ASK THE ARCHIVISTIs the River Campus Ivy Truly ‘Ivy’ League? A question for Melissa Mead, the John M. and Barbara Keil University Archivist and Rochester Collections Librarian.
ataPLANT SHOOTS; GET LEAVES: Members of a 1930s-era class plant ivy as part of Class Day events (below) that by 1966 had overtaken the buildings of the Eastman Quadrangle. (Photo: University Libraries/Department of Rare Books, Special Collections, and Preservation)
ata (Photo: University Libraries/Department of Rare Books, Special Collections, and Preservation)

Need History?

Do you have a question about University history? Email it to rochrev@rochester.edu. Please put “Ask the Archivist” in the subject line.

Every summer, the University’s buildings and grounds staff trims the ivy on the Eastman Quadrangle. The whole process takes 90 staff hours. Our staff heard that the original ivy came from other colleges and notable buildings in Rochester: do you have any information in the Archives to prove that?

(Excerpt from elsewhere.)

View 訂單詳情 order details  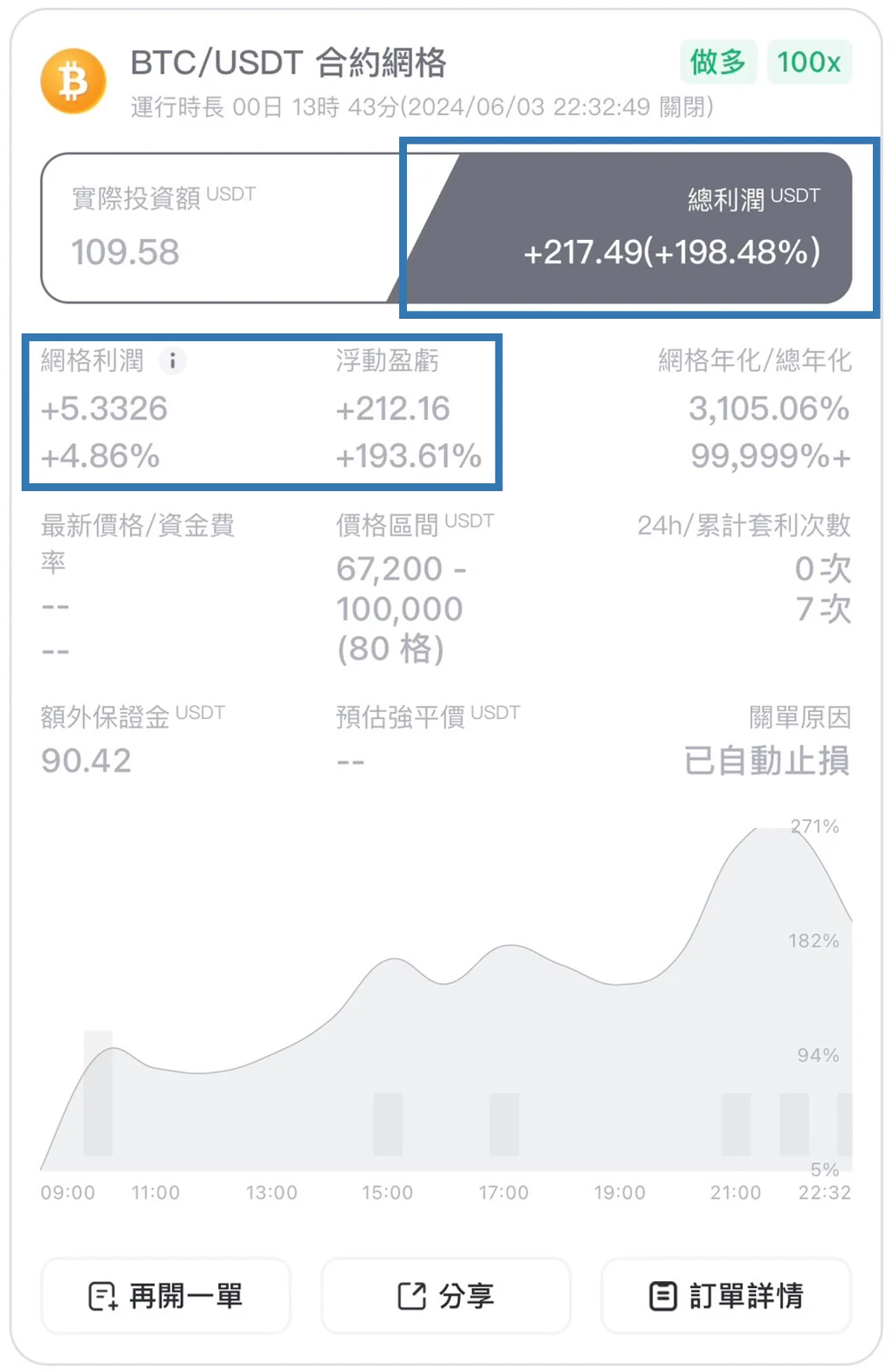727,1296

—John McIntyre, trades supervisor and area manager, University Horticulture and Grounds

The ceremonial first spadeful of earth was turned on May 21, 1927, to launch the construction of the River Campus. Between 1926 and 1930, representatives of the architects (Gordon and Kaelber), the contractor (Hopeman Brothers), and the University met hundreds of times to discuss every element of the project. No item seems to have been too small to escape their consideration, but apart from trees, the meeting minutes indicate that landscaping was not considered in depth until after the dedication in 1930.

Thus the minutes record that in May 1931, the senior class approached President Rhees for permission to “plant ivies in place of class trees as has been customary on the old campus. . . .” The “old campus” was at Prince Street, and the custom of planting a class tree began even before the University moved to that location in 1861, with the Class of 1858 literally leaving its mark via a tree with a dated stone marker.

The tradition of planting a class ivy was well established in the “ivy-leagues.” The New York Times reported that Yale’s class of 1886 planted ivy sourced from Mount Helicon in Greece, and that less than a month later the supplication to “Old Eli” was itself stolen. But the Rochester men of ’31 were likely taking up a tradition closer to home: the students of the College for Women had been planting ivy on University buildings to celebrate their Class Day since 1908.

The consulting architect on the River Campus project was Charles Platt (1861–1933), whose work included the University of Illinois at Urbana-Champaign and the Freer Gallery of the Smithsonian in Washington, D.C. Trained as a landscape designer, Platt was apparently opposed to the planting of ivy on the quadrangle: he ordered wisteria for the façade of Gavett Hall, and favored ivy only on the backs of the buildings.

The Campus newspaper reports that the Class of 1931 was allowed to place ivy at the northwest corner of Morey Hall (the corner now facing Wilson Commons). Other ivies were added soon after on the back of Gavett and the Gymnasium. The Class of 1932 was allowed to locate its ivy “near the front wall of the Library.” The heritage of the early ivies was apparently not considered noteworthy, although the minutes show discussion of the preferred variety.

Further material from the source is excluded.